Research paper by Thomas G TG Clifford, Behrod B Katebian, Christine M CM Van Horn, Soroush T ST Bazargani, Jie J Cai, Gus G Miranda, Siamak S Daneshmand, Hooman H Djaladat

Indexed on: 27 Jan '18Published on: 27 Jan '18Published in: World Journal of Urology



Abstract

To investigate the incidence and microbiology of urinary tract infection (UTI) within 90 days following radical cystectomy (RC) and urinary diversion.We reviewed 1133 patients who underwent RC for bladder cancer at our institution between 2003 and 2013; 815 patients (72%) underwent orthotopic diversion, 274 (24%) ileal conduit, and 44 (4%) continent cutaneous diversion. 90-day postoperative UTI incidence, culture results, antibiotic sensitivity/resistance and treatment were recorded through retrospective review. Fisher's exact test, Kruskal-Wallis test, and multivariable analysis were performed.A total of 151 urinary tract infections were recorded in 123 patients (11%) during the first 90 days postoperatively. 21/123 (17%) had multiple infections and 25 (20%) had urosepsis in this time span. Gram-negative rods were the most common etiology (54% of positive cultures). 52% of UTI episodes led to readmission. There was no significant difference in UTI rate, etiologic microbiology (Gram-negative rods, Gram-positive cocci, fungi), or antibiotic sensitivity and resistance patterns between diversion groups. Resistance to quinolones was evident in 87.5% of Gram-positive and 35% of Gram-negative bacteria.

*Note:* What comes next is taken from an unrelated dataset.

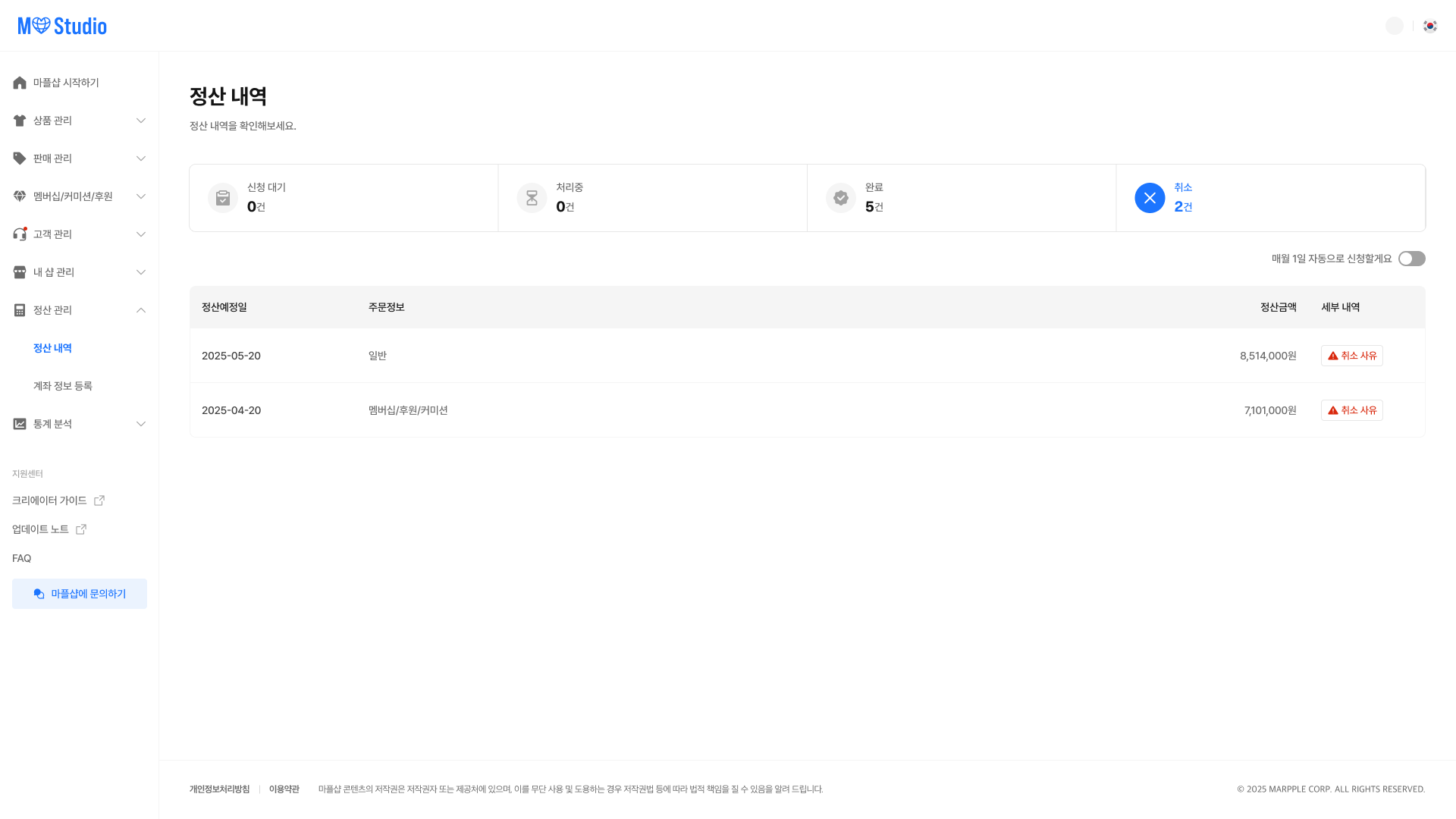
Task: Expand the 내 샵 관리 chevron
Action: 141,272
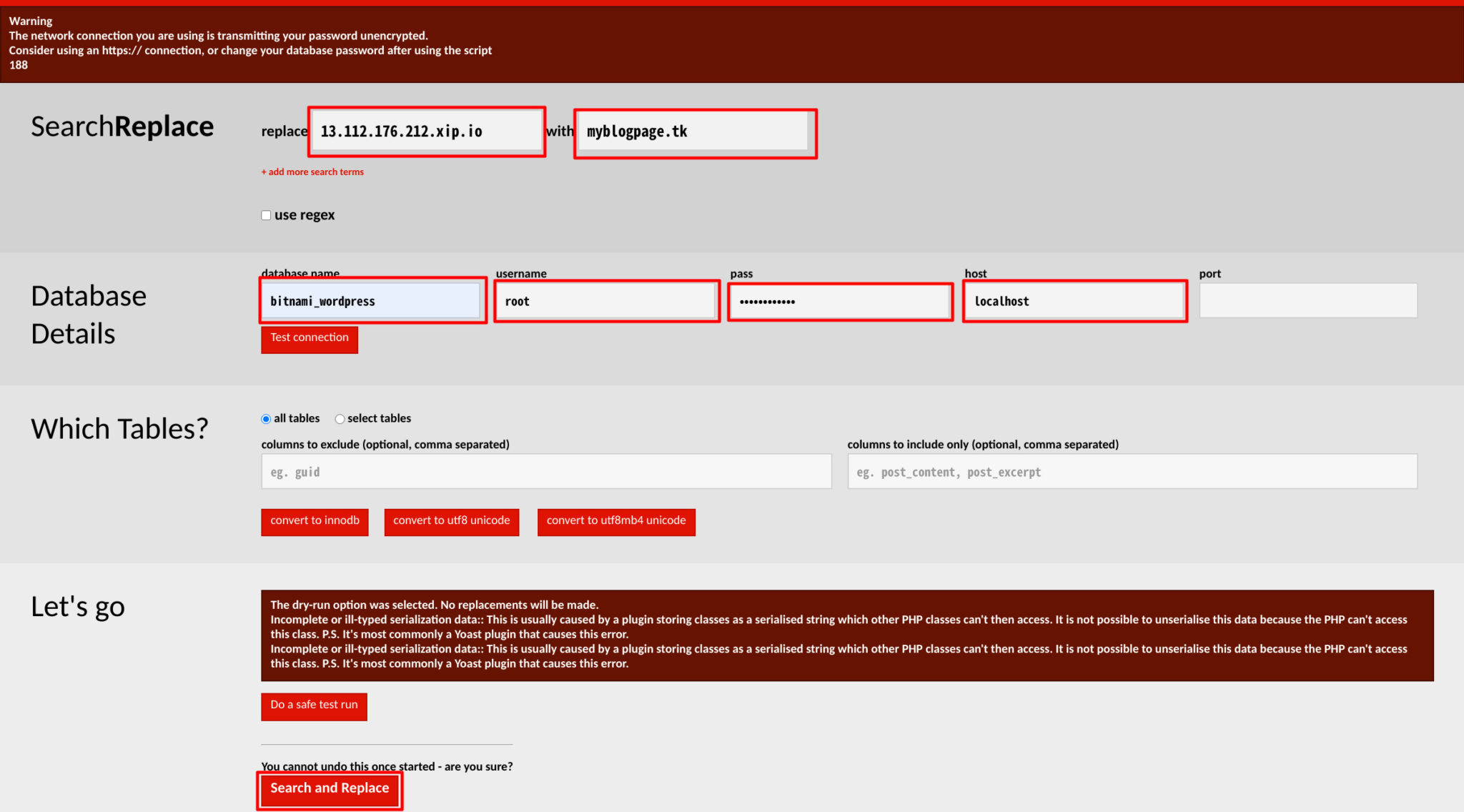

In multivariable analysis, Charlson Comorbidity Index > 2 was associated with higher 90-day UTI rate (OR = 1.8, 95% CI 1.1-2.9, p = 0.05) and Candida UTI (OR 5.6, 95% CI 1.6-26.5, p = 0.04).UTI is a common complication and cause of readmission following radical cystectomy and urinary diversion. These infections are commonly caused by Gram-negative rods. High comorbidity index is an independent risk factor for postoperative UTI, but diversion type is not.